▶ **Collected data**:
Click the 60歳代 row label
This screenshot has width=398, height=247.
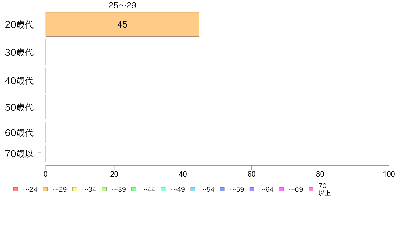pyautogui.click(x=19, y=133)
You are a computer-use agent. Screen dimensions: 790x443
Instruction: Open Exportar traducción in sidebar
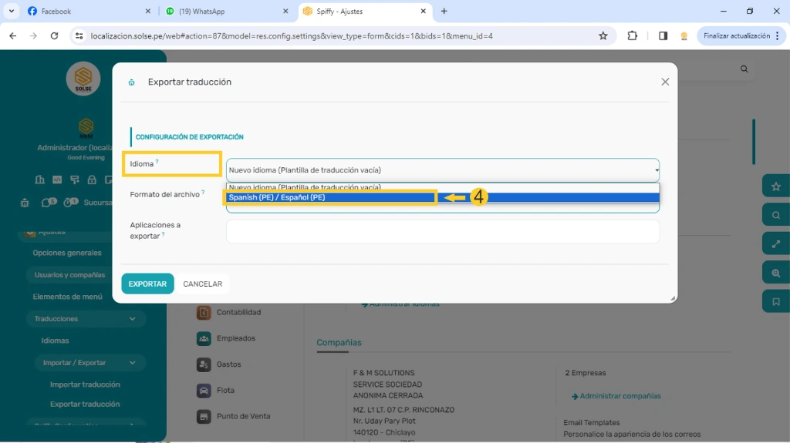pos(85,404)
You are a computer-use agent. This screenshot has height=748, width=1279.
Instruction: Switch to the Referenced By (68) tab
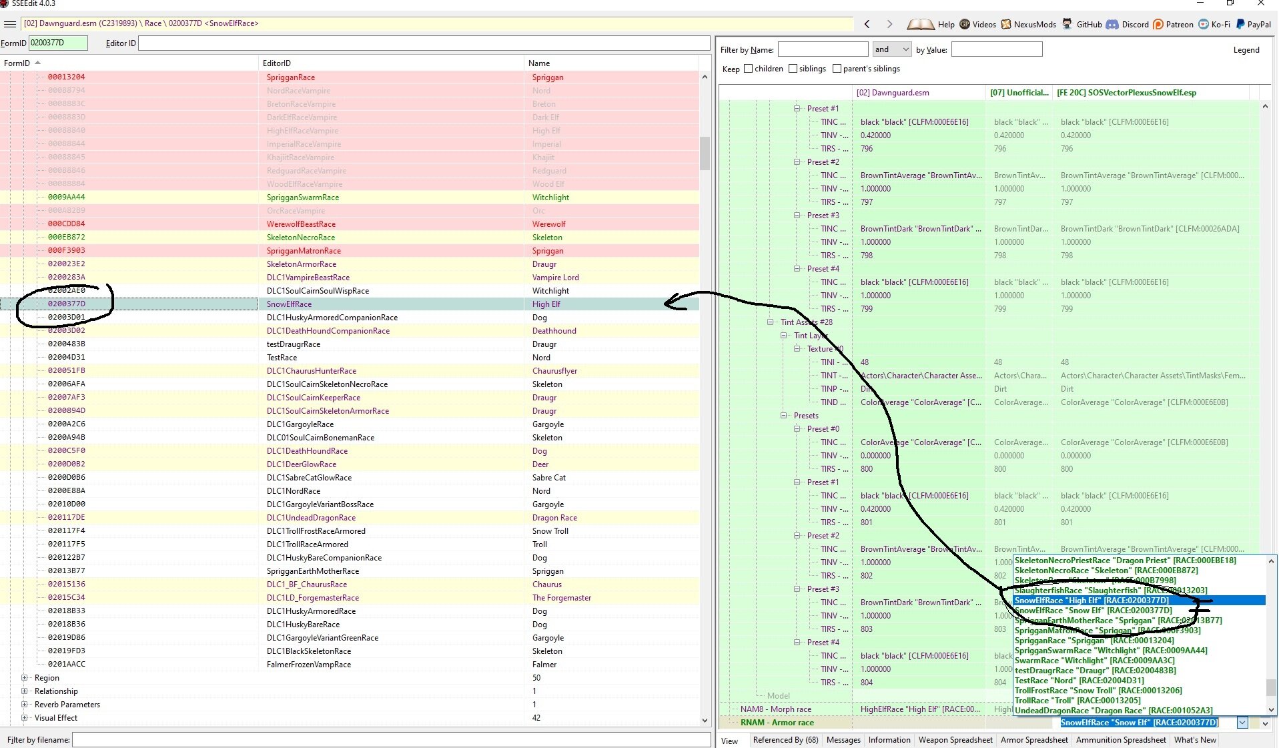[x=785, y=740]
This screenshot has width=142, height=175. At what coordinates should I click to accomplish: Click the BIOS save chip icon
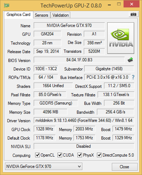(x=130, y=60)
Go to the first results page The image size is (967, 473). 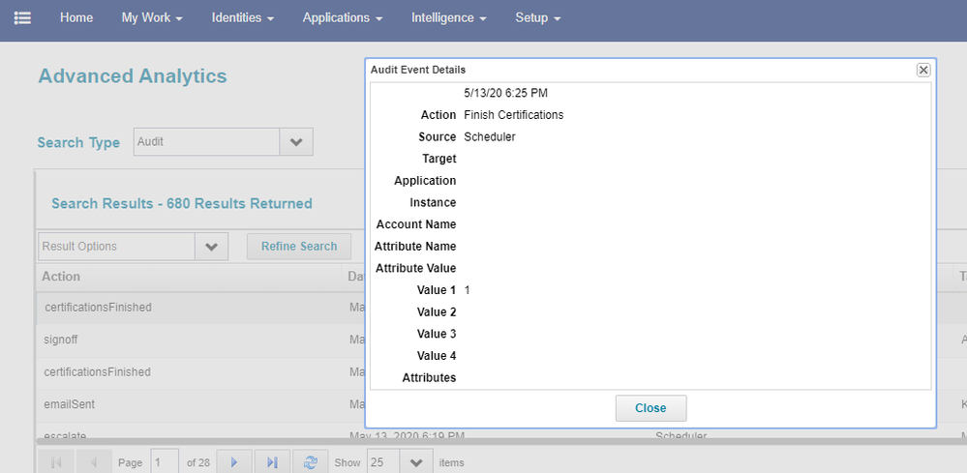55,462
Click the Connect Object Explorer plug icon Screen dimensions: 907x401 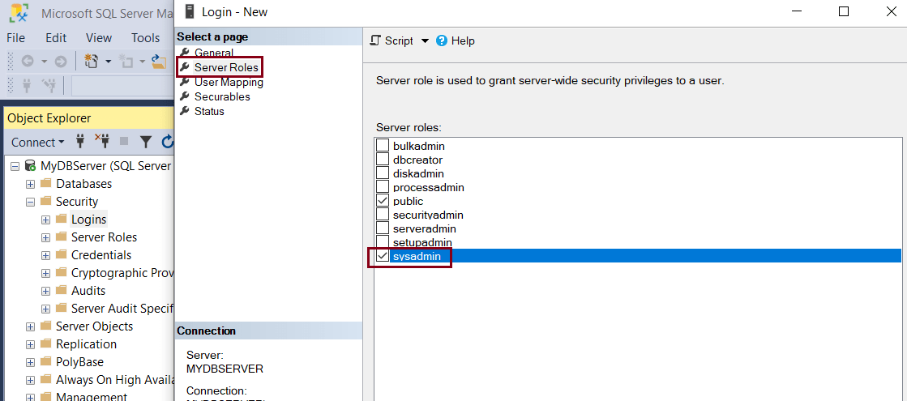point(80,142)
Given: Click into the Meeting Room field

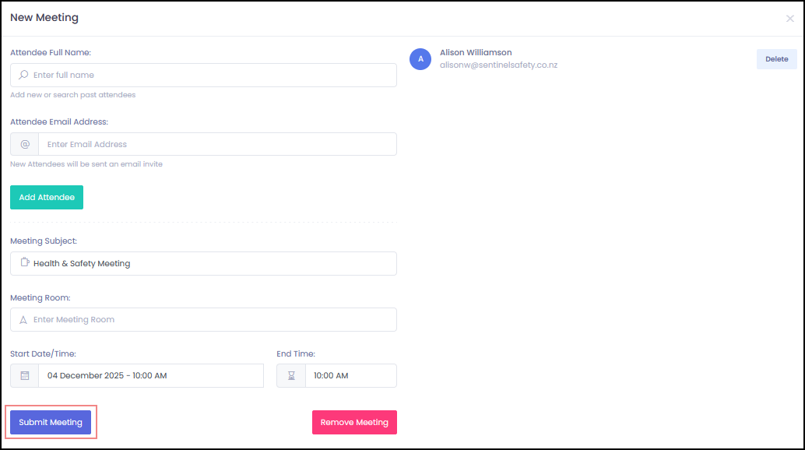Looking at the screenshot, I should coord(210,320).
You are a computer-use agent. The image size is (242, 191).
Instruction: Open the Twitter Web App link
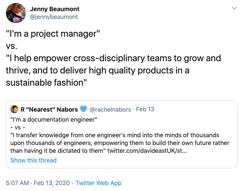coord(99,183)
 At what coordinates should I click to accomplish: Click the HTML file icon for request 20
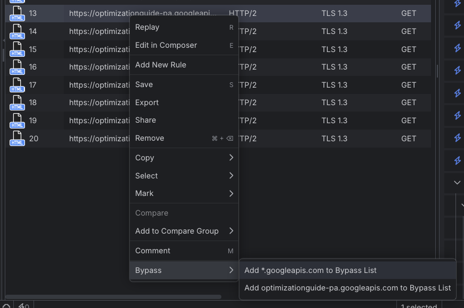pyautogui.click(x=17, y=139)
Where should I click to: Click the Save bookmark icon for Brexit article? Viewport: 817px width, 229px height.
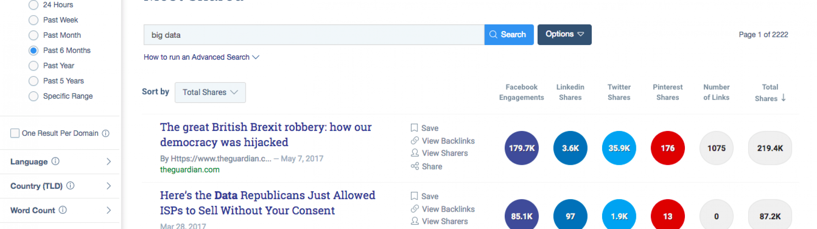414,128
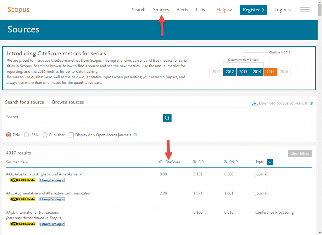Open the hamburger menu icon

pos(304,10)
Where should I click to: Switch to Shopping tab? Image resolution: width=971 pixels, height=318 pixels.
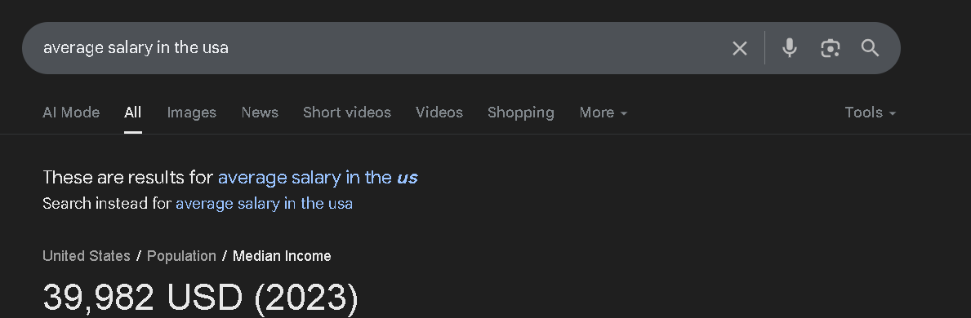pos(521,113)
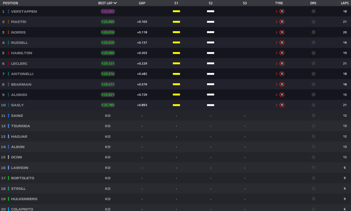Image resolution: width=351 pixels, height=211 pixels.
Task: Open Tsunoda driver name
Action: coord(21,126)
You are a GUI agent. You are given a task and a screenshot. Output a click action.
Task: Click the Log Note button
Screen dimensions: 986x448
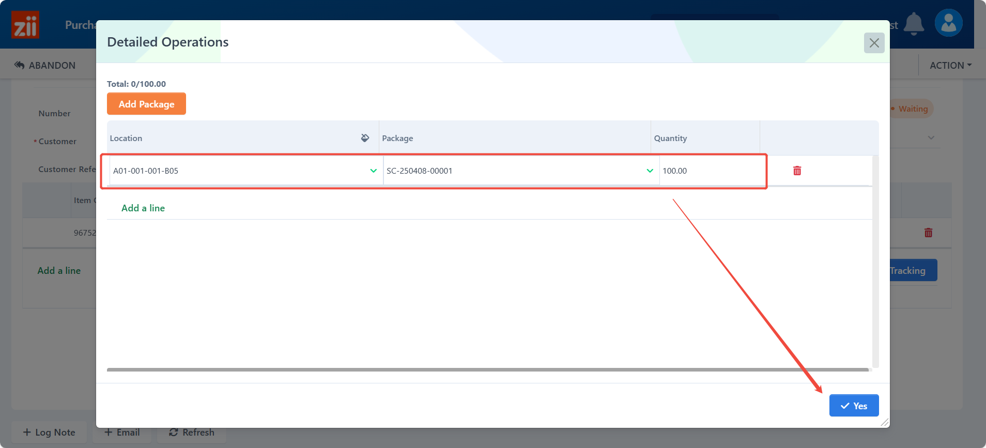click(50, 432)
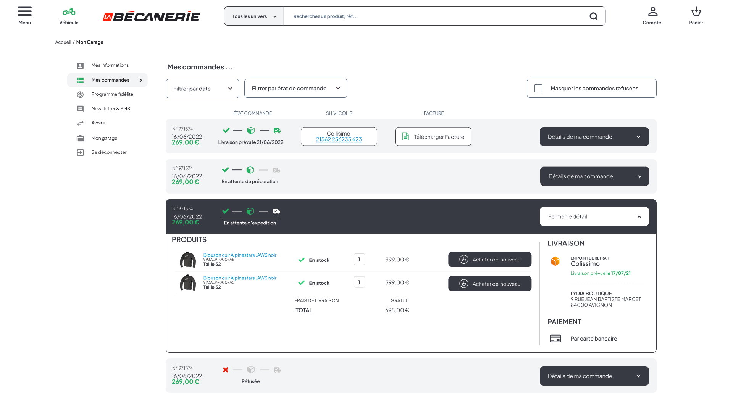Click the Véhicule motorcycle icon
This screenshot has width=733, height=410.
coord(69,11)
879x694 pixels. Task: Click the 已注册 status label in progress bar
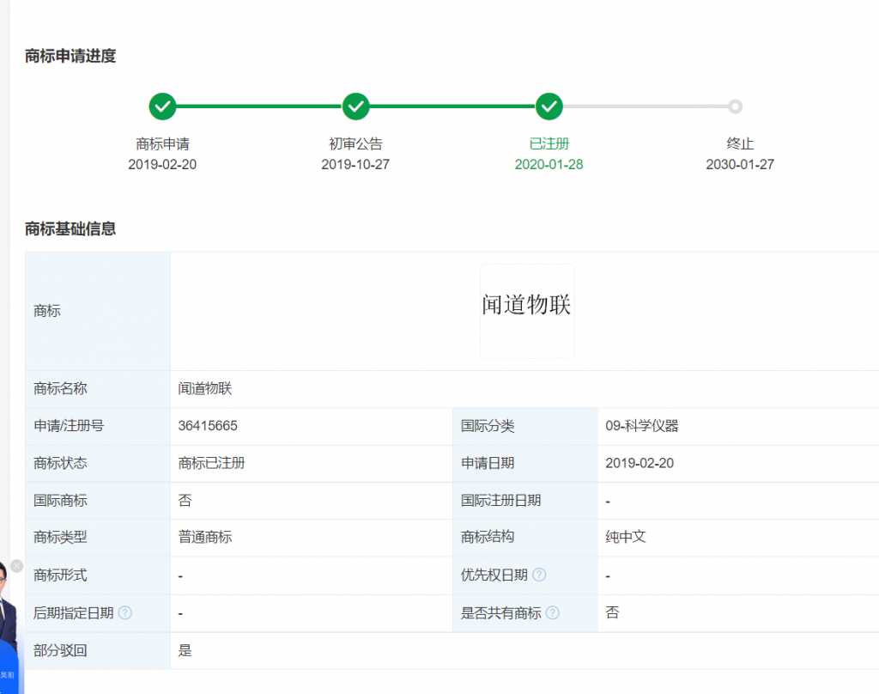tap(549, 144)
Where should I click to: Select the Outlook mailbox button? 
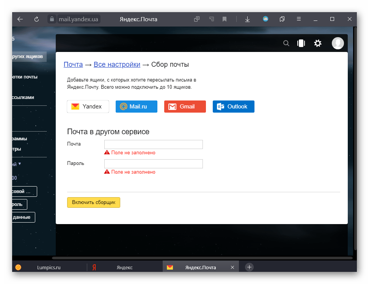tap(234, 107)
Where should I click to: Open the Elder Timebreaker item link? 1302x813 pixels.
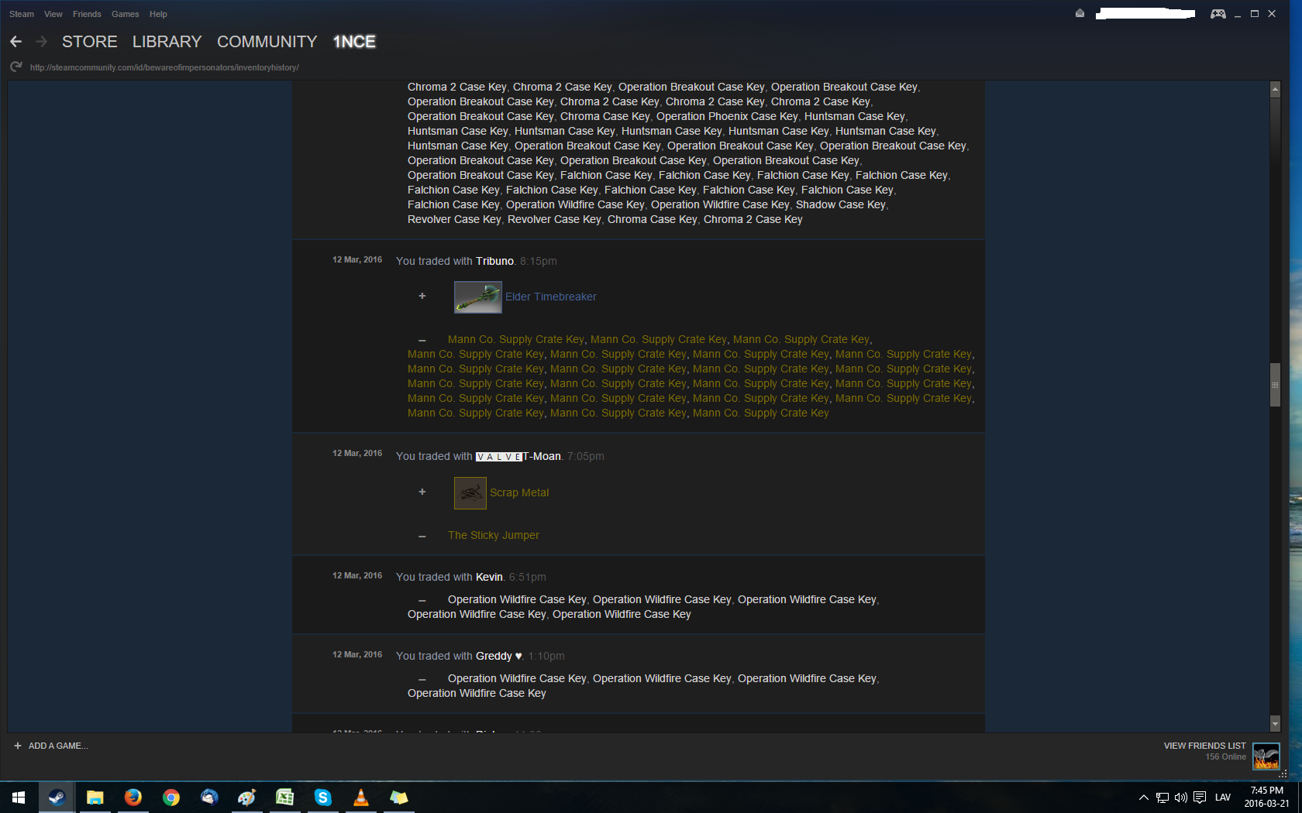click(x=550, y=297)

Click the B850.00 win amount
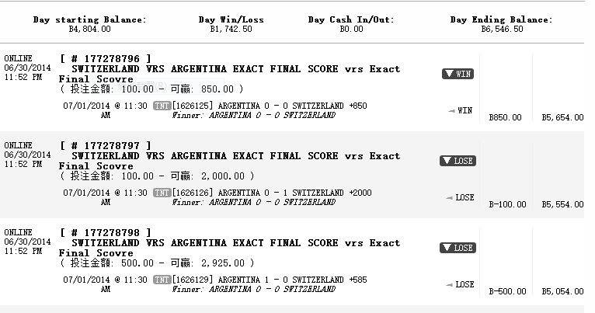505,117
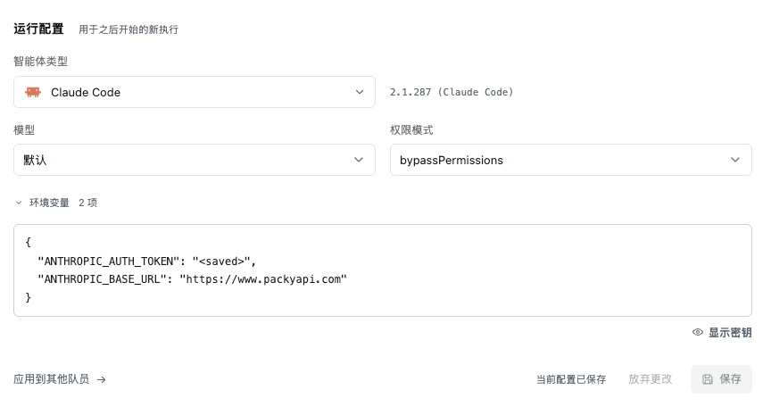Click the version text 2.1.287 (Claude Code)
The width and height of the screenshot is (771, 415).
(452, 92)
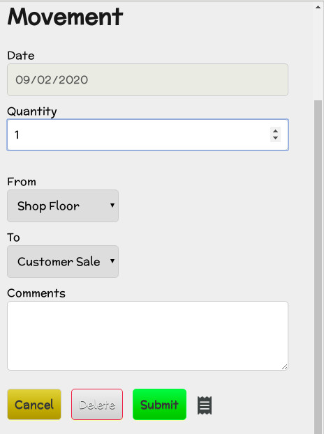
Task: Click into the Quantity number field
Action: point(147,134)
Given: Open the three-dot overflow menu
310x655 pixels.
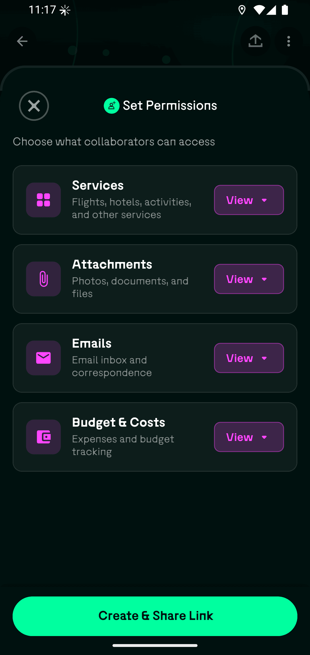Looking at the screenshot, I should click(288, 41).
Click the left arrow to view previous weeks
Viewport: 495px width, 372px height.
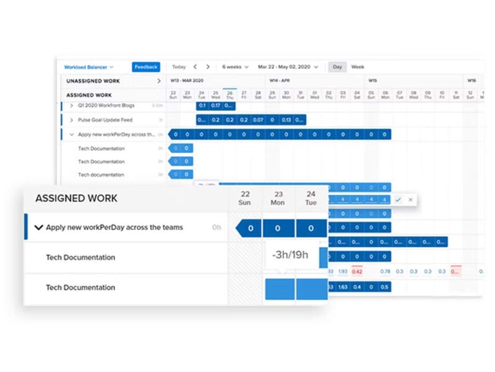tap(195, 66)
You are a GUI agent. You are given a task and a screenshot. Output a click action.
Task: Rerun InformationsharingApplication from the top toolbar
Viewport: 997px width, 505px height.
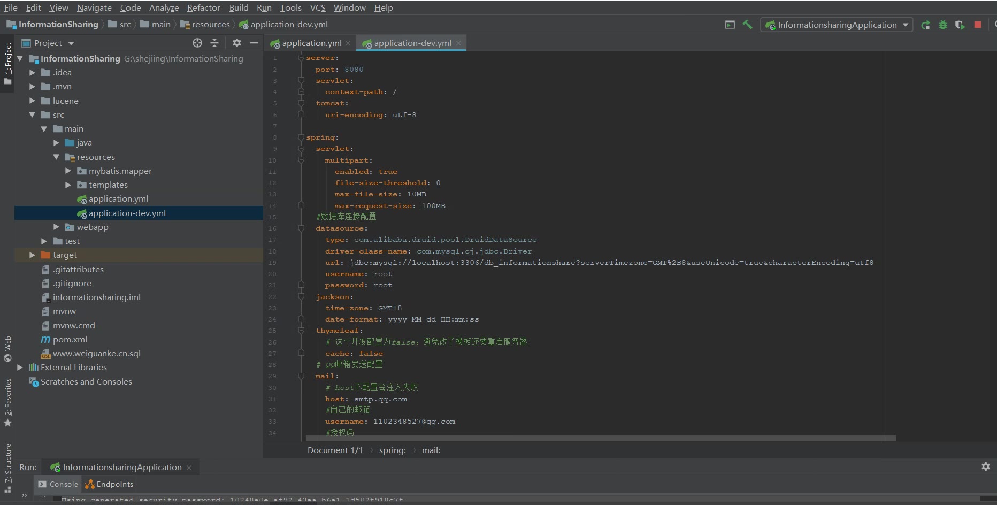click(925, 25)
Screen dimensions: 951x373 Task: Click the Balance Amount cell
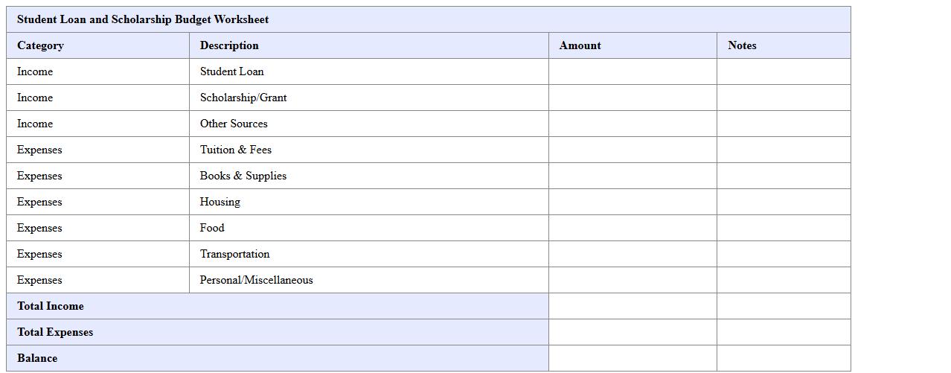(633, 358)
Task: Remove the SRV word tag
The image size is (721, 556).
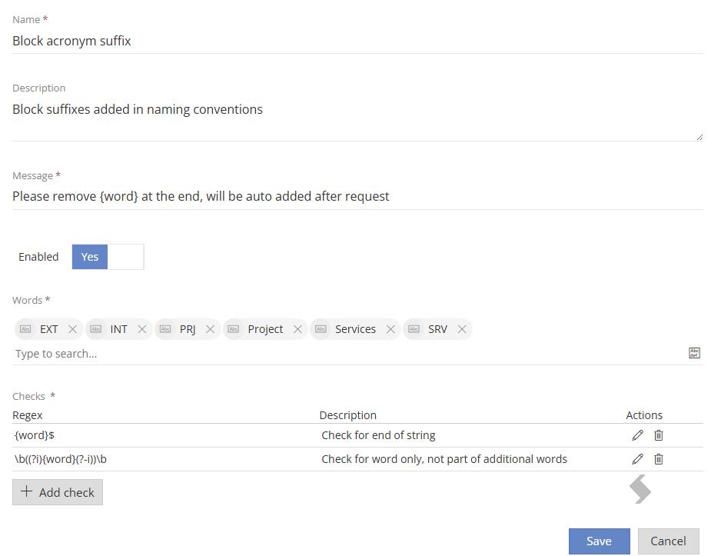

▶ **Task item**:
What is needed is an exact repeat of the lines from the one containing "Viewport: 997px width, 505px height." through the last line of the records above, both included, with pictures left out.

▶ **The completed task**:
Viewport: 997px width, 505px height.
click(925, 25)
Screen dimensions: 951x373 Task: Click the Balance Amount cell
(633, 358)
Task: Remove the SRV word tag
The image size is (721, 556).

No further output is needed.